### Instructions for the task
Repeat only the lines from the one containing "Screen dimensions: 1540x637" to the final line below, exactly as they read, and leave every picture out.
+--
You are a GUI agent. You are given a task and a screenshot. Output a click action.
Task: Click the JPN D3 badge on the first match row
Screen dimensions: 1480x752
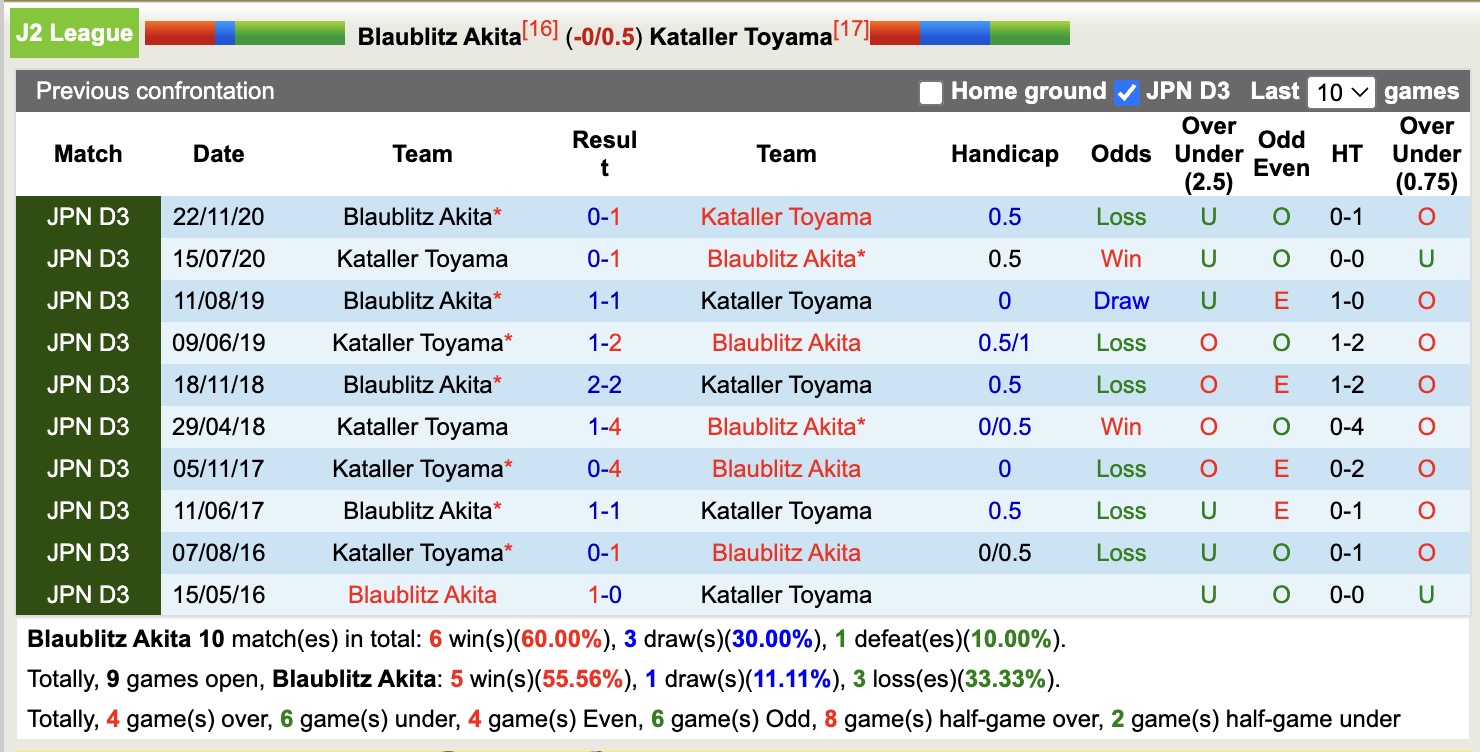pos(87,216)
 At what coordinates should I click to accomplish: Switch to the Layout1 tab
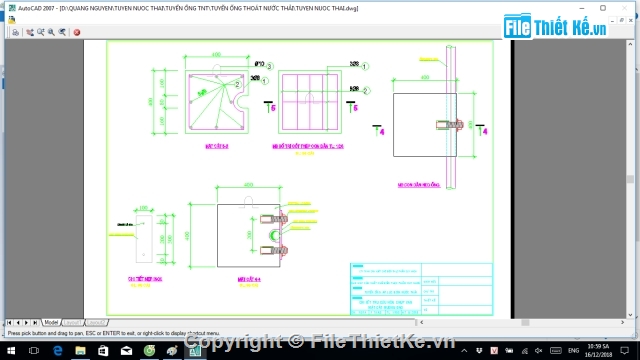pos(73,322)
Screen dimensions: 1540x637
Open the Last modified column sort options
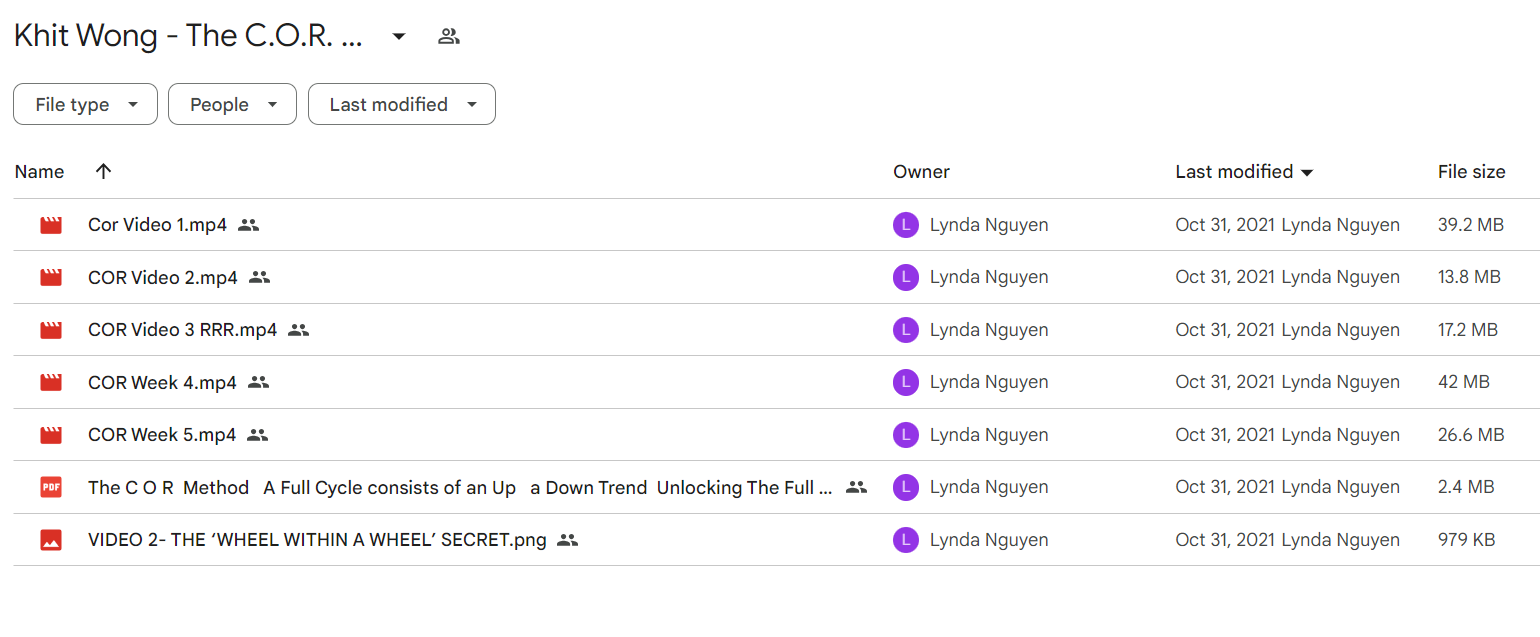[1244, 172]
+--
### Reply to the task
Screen dimensions: 1540x637
Open the Last modified column sort options
[1244, 172]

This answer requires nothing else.